In some cases, the fake candidate is likely after the job for themselves. They have the skills but don’t qualify for the role, because they are based outside of the United States, don’t have a visa, don’t have the right qualifications, or otherwise don’t meet the job spec. This is the softest version of the scam, though it isn’t without potential consequences. Last year, the US government issued a warning about companies inadvertently hiring North Korean IT workers. Doing so would violate international sanctions, which come with penalties of around $330,000 per incident.
In other cases, it appears that non-US developer shops hire US-based front people (or use fake identities to create them) to interview for the job, and then potentially outsource the work. This is the version that Berg, the CEO of Forward, suspects he sees most often.
This is confirmed by the experience of another engineer, based outside the US, who asked to remain anonymous. They have been approached multiple times about taking part in similar scams. In one email, seen by LeadDev, the scammer explained how things worked.
The scammer claimed to have US “friends” with no coding experience who were prepared to let them use their profiles and bank accounts. They just needed someone “skilled” who could pass the interviews and get the jobs. For the interviews, the engineer was offered $0.50 per minute if they passed. But as the scammer explains, “Our goal is to get the job.” If that happens, the wage would be split four ways, with 50% going to the US-based front person, 25% to the person running the scam, and 25% to the hiring engineer, who would also have to do all the work.
Red flags all round
For the most part, these fake candidate scams seem to be a major time sink. Even if they are able to filter out the scammers, it takes hours and resources, on top of the already time-consuming hiring process.
“There are a lot of tells at every step of the process, but none of them are immediately obvious,” Berg wrote in the original Slack thread. He says that an impressive amount of resources are put towards creating fake profiles on LinkedIn, Twitter, Slack, and popular job sites, like WeWorkRemotely and Indeed. But because the profile pictures are fake, they won’t turn on their videos when they are interviewed.
The same is clear from Binkley’s experience. From the start, they were suspicious of their fake candidate, but he remained just plausible enough to make it to the final interview. Now, they are able to spot the scammers earlier.
Strangely, they are often most suspicious of the best candidates on paper. “The fake candidates do such a good job of tailoring their resume exactly to your position,” he explains, so they often rise to the top.
They have now signed up for a service that allows them to verify if an applicant’s phone number is real, because a lot of the fake candidates use VOIP numbers.
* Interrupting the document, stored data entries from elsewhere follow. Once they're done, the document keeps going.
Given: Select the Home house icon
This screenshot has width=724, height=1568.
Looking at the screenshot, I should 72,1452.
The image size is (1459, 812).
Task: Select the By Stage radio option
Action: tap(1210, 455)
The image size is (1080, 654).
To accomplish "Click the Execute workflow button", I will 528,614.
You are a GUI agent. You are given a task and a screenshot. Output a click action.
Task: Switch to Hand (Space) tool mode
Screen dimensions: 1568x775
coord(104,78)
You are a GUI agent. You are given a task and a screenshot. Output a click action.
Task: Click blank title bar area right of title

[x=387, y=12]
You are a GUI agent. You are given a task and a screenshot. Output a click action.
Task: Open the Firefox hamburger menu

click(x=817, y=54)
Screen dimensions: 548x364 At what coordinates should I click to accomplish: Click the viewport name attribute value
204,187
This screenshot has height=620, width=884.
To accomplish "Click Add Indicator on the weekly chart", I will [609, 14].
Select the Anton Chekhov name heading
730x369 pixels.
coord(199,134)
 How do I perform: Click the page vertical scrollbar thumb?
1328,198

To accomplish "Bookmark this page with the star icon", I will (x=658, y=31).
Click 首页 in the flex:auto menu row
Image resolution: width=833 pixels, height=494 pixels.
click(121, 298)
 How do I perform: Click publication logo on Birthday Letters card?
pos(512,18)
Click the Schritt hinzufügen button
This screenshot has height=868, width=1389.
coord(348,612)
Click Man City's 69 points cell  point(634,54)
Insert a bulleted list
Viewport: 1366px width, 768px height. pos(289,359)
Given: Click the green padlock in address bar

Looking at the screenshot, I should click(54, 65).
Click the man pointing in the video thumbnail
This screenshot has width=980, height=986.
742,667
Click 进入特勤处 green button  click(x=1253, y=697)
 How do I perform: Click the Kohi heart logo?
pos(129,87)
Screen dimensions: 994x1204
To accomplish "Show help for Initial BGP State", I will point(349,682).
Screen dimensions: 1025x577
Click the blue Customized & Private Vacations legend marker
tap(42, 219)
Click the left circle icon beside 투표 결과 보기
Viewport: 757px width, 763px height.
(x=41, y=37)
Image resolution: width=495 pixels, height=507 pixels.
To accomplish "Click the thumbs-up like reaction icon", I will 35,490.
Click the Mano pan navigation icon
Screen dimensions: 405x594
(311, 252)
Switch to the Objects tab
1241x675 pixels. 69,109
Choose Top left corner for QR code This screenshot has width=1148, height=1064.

There are also frequent discrepancies between their LinkedIn profile and resume, or they claim not to have LinkedIn. Then, of course, they refuse to turn on their cameras in an interview and otherwise just evade normal conversation during the hiring process.
“You take it at face value that someone sending you a resume is a real person or is the person that they say they are, so you don’t think to check all this stuff,” said Binkley. But given how prevalent this scam seems to be, from now on, engineering managers should be vigilant to these red flags.